Question

Let \( f : \mathbb{N} \to \mathbb{N} \) be a bijective map such that \[ \sum_{n=1}^{\infty} \frac{f(n)}{n^2}<+\infty. \] The number of such bijective maps is

• A. exactly one.
• B. zero.
• C. finite but more than one.
• D. infinite.

Hint:

When a bijective function \(f:\mathbb{N}\to\mathbb{N}\) is involved in a convergent series, the only possible arrangement preserving convergence is the identity permutation.

Answer 1

The Correct Option is B

Step 1: Analyze the condition.
The series \(\sum_{n=1}^{\infty} \frac{f(n)}{n^2}\) must converge.
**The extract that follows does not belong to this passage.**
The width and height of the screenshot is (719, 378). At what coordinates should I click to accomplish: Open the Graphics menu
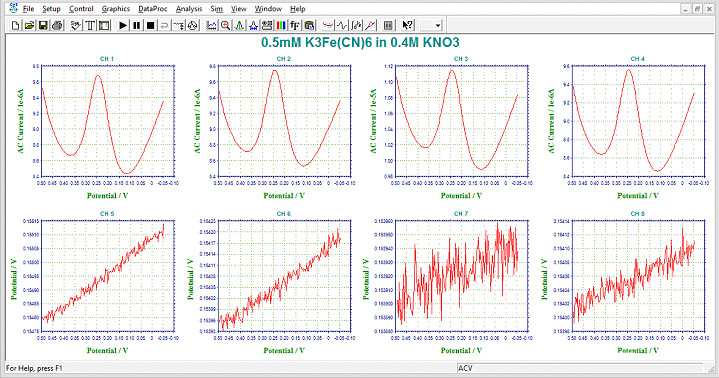click(116, 9)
Since \(f(n)\) is a bijection on \(\mathbb{N}\), it is a rearrangement of the natural numbers.
Step 2: Comparison with known series.
We know \(\sum_{n=1}^{\infty} \frac{n}{n^2} = \sum_{n=1}^{\infty} \frac{1}{n}\), which diverges. Hence, for convergence, \(f(n)\) must not grow linearly or faster.
Step 3: Necessary condition.
For convergence, we must have \(f(n) \leq C\) for large \(n\), which is impossible for a bijection unless \(f(n)=n\). Thus, the only possibility is \(f(n)=n\) for all \(n\).
Step 4: Conclusion.
Hence, exactly one bijective map satisfies the condition, namely the identity function.